Esta conversa das previsões acerca do aquecimento global começa a parecer-se com aqueles videntes dos classificados de jornal que, há uns anos, previam sempre a morte do Papa João Paulo II. Todos os anos, desde que o Sumo Pontifíce passou os 75 anos, lá vinha a triste previsão. Até que, naturalmente, houve um ano em que acertaram. O que quero dizer é que, todos os anos, vêm uns alarmistas avisar-nos de que vem aí o ano mais quente e seco de sempre (lembro-me, com um sorriso nos lábios, que estas previsões foram feitas para 2007 e 2008). Pois, eventualmente, também eles acabarão por acertar.

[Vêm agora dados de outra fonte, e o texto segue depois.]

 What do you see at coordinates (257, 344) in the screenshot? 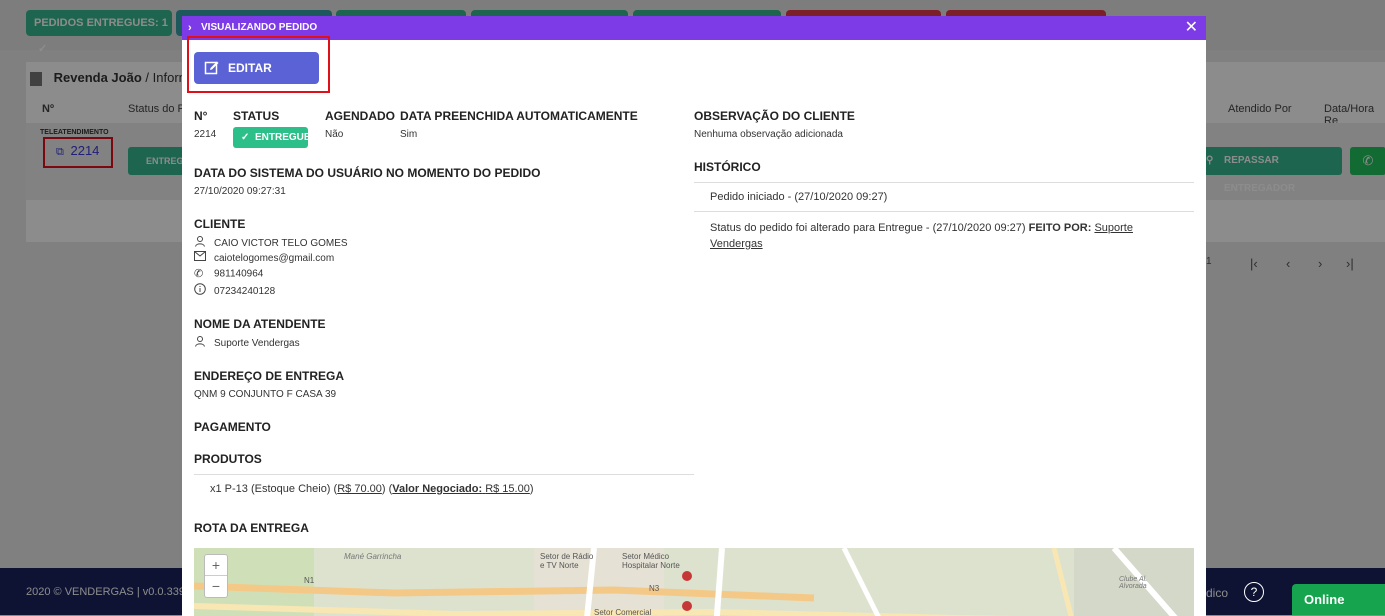
I see `atendente-nome: Suporte Vendergas` at bounding box center [257, 344].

Lembro-me de uma professora de História do Ciclo: sempre que se falava da Idade do Gelo, por imperativos do currículo, a boa da senhora frisava que tais eventos ocorriam em períodos de milhares de anos e que as mudanças ocorriam gradualmente, não fosse a maralha ígnara pensar que os homens pré-históricos se foram deitar um dia com sol e se levantaram no outro debaixo de três metros de neve. Uma professora do Ciclo tinha estas preocupações científicas... Agora, aparecem-nos uns senhores cientistas (!) a fazer crer que podem prever alterações climáticas extremas, baseados em medições pouco claras e cientificamente discutíveis (to say the least), em meia dúzia de anos.

Pois claro, está-se mesmo a ver, não está?